June 3, 2012 – Read the Word on Worship
Have you ever looked around the church and thought to yourself, “How in the world could God allow such a group of misfit, stumbling, bumbling people into His kingdom? The Bible says heaven will be with out sin, and yet when we look in the mirror we have to honestly say I am certainly not qualified to enter into eternity with God. Take heart, for heaven will be full of people who are neither qualified nor pure enough to enter heaven as we currently are. God is a refiner’s fire, which through the work of His Holy Spirit will prepare and mold and refine the sin which so easily entangles us and will not allow the fire to consume those who are in Jesus Christ entirely. Join us Sunday June 3rd to see “The Refiner’s Fire” from Malachi 2:17 to 3:6 and prepare yourself to say Hallelujah! “For I the Lord do not change; therefore you O sons of Jacob, are not consumed.”- Malachi 3:6
Word On Worship – June 3, 2012 Download / Print
“You have wearied the LORD with your words. Yet you say, “How have we wearied Him?” In that you say, “Everyone who does evil is good in the sight of the LORD, and He delights in them,” or, “Where is the God of justice?”
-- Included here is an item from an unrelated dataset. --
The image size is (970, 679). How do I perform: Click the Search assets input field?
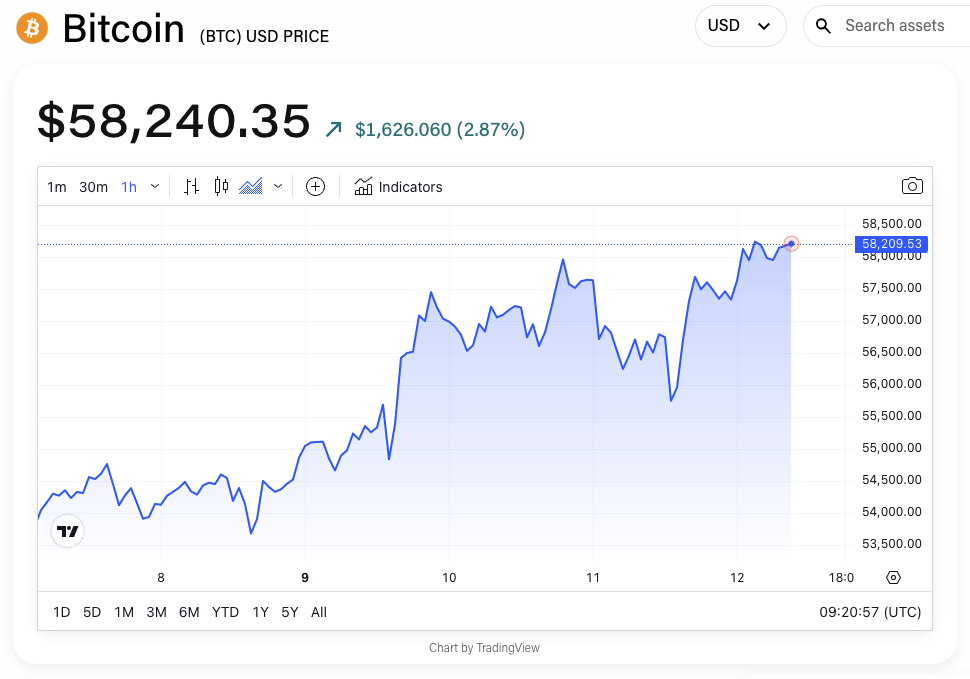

In Malachi’s day Israel has already returned to the land, rebuilt the city walls and restored the Temple in Jerusalem. But Israel, as many would say of our nation, had fallen into complacency. As the people pursued their own agendas and satisfactions, they drifted further and further from God and from the mandates of the Law. The results of such a lifestyle were predictable: religion was at low ebb while wickedness prospered. It is only natural for us to wonder where the righteous justice of God is when the wicked seem to prosper and the people of God are in need?
If we are honest with ourselves, we can fall into the same pit as the Israelites did. When we look around our own personal lives we feel that God doesn’t seem to be answering our prayers, or at least doing it in the way that we would like Him to. We’re not seeing God save our loved ones the way we long to see it happen, maybe we haven’t seen God heal us or another in the way that we feel is our right. We feel that we’ve been in the hour of need, and God has said: ‘Call upon Me in the day of trouble, and I will answer you‘ – but He hasn’t. For so long we have heard so many people, like the Psalmist, saying to us: “Where is your God?” We’re perhaps beginning to say to ourselves as Gideon did, “Where is our God that our fathers told us of? Where are the miracles that they spoke to us of?”
Jesus spoke of the same condition in the Sermon on the Mount, the hearts of people who have become far-sighted. We see the splinter in our brother’s eye but fail to see the plank in our own eye. We are swift to see sin in another and not in ourselves, but the awful terrible truth of this whole book is they are swift to accuse God of apparent injustice without seeing their own sin! They accused God of a lack of holiness, a lack of justice, and can’t see their own sin was the very cause of their lack of blessing. They were ignorant of God’s charge against them, and even question God, not themselves. They question God’s holiness, they question God’s righteousness, and they actually ask the question back to God: “In what way have we wearied You?”
Could it be possible that sometimes our words weary the Lord? Is it a possibility in the church era our songs and even our prayers weary the Lord? I have seen the picture of the church sign which reads, “If you could only hear your prayers, you would sympathize with God.” You might say, “What could weary God in my prayer or worship?” It is simply this: the people were drawing near to God with their mouths, and honoring Him with their lips, but their heart was far from Him! Consider these things in your lives this morning as you prepare for worship, receiving the teaching of the Word and the celebration of the Lord’s Table as see where your heart is this morning.